El crimen de Sandra Cabrera, un capítulo impune en la Justicia provincial
El femicidio continúa impune desde 2007, cuando la Justicia sobreseyó por falta de pruebas a Diego Víctor Parvluczyk, único imputado en la causa e integrante de la División de Drogas de la Policía Federal de Rosario, al momento del crimen.

Lunes 27 de Enero de 2020

El femicidio de Sandra Cabrera continúa impune desde 2007, cuando la Justicia sobreseyó por falta de pruebas a Diego Víctor Parvluczyk, único imputado en la causa e integrante de la División de Drogas de la Policía Federal de Rosario, al momento del crimen. “Sandra es hoy bandera del feminismo, a lo largo de estos 16 años fuimos tomando conciencia de lo que Sandra significa en la lucha de las mujeres y de su dimensión”, consideró Liliana Leyes, dirigente de ATE Rosario.

   Sandra recibió un disparo en la nuca, en Iriondo al 600, a dos cuadras de la Terminal Mariano Moreno, zona en la que trabajaba, la madrugada del 27 de enero de 2004. Desde hacía tiempo venía denunciando a la policía por ser parte del delito organizado, pero fundamentalmente por la explotación sexual de niñas y adolescentes.

   La primera amenaza la recibió en el edificio de ATE Rosario, donde Ammar había dado sus primeros pasos. Hubo otras. Amenazado con matarla a ella, y también a su hija de ocho años.

   Tras el crimen, el único imputado fue el ex subjefe de Drogas y último vínculo amoroso de Sandra.

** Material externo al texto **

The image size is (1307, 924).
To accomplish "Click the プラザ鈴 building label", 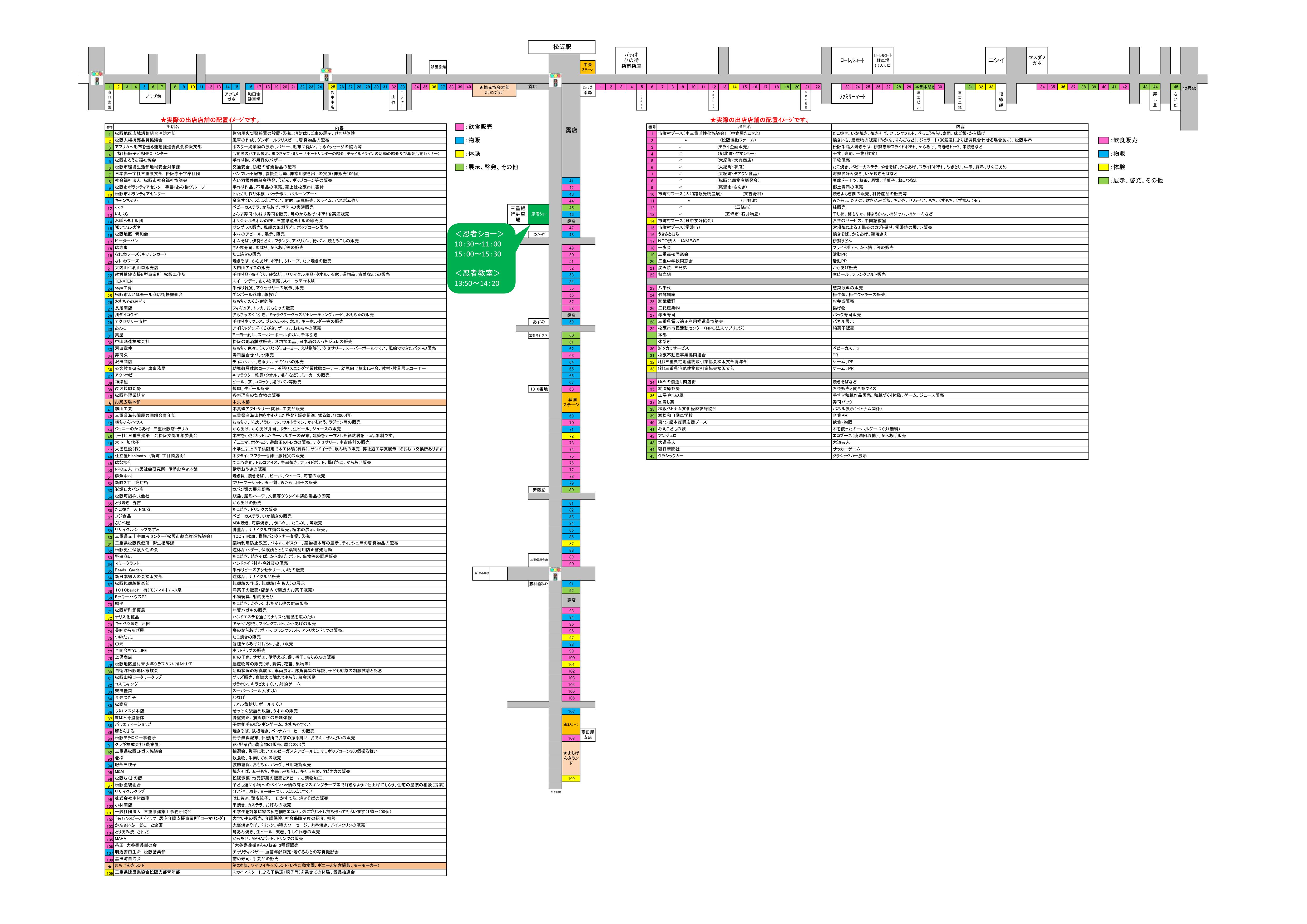I will click(152, 97).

Lo absolvieron por falta de pruebas y pese a los testimonios de las compañeras y trabajadoras sexuales que lo tenían como el principal responsable, en 2007 quedó sobreseído.

   Tres años después, como coletazo del crimen, se derogaron los artículos del Código de Faltas provincial, que permitían la detención por faltas de ofensa al pudor, prostitución escandalosa y travestismo en la vía pública; una normativa que aún rige en muchas provincias del país.

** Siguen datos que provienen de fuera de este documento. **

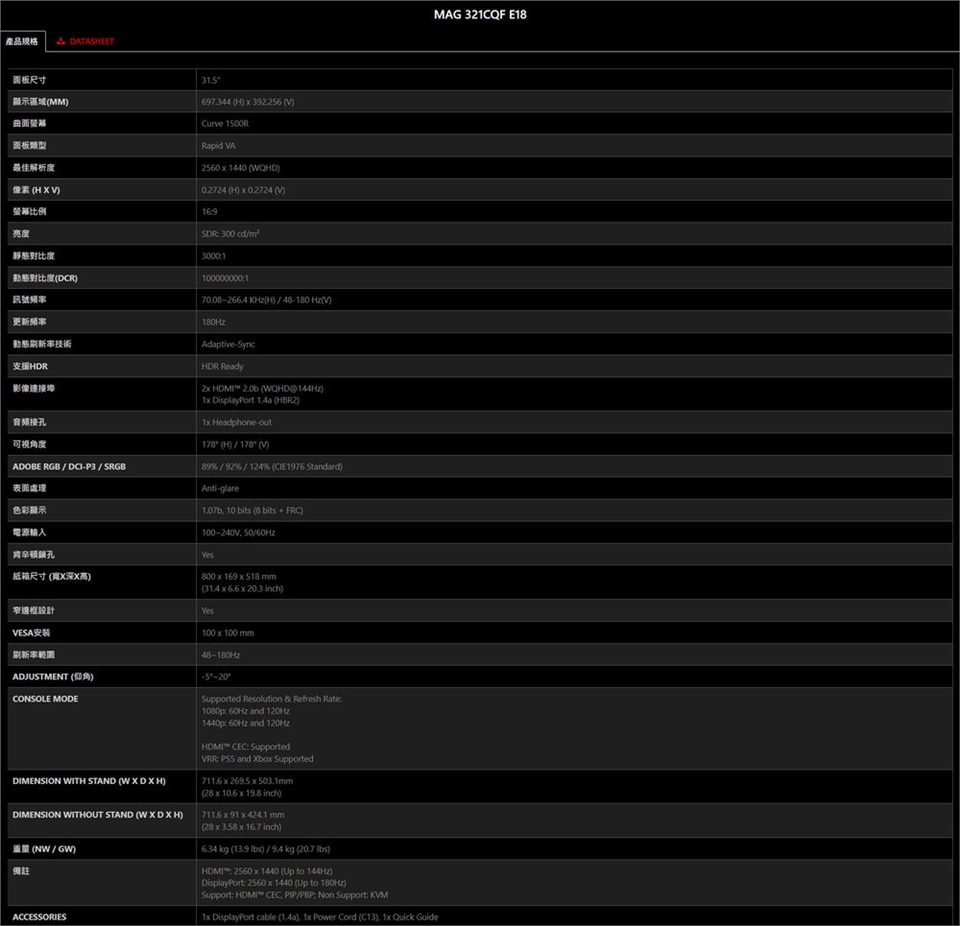Click the 2560 x 1440 (WQHD) resolution value

239,167
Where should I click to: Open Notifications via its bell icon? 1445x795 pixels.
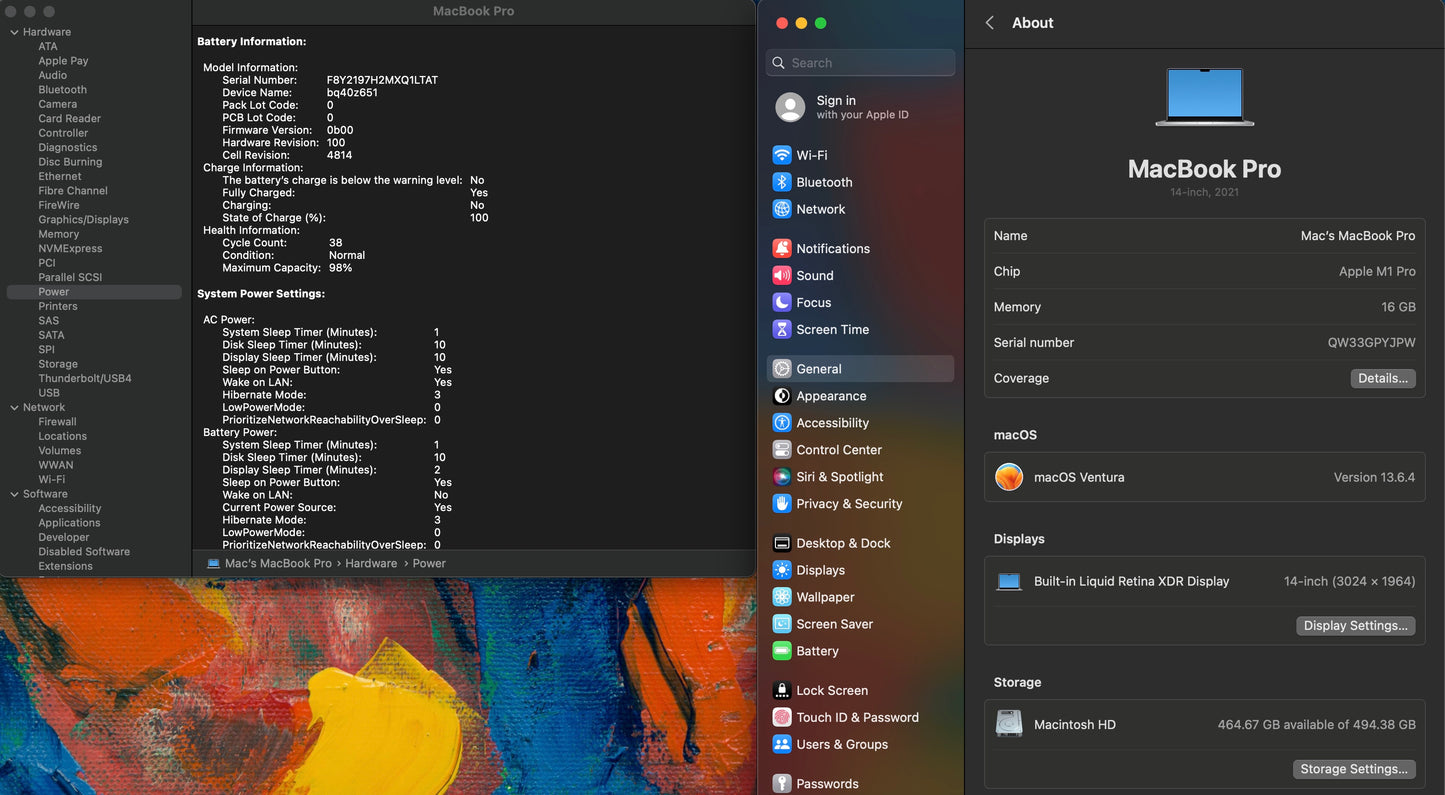tap(782, 248)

   Para la dirigente de ATE Rosario, “la impunidad de ayer sigue vigente” y no sólo apuntó “a la deuda pendiente de la Justicia con Sandra Cabrera”, sino además al estado actual de cosas: “Desde las organizaciones, todas, tenemos que abrazar a las compañeras porque las compañeras siguen sufriendo violencia y no denuncian por miedo”.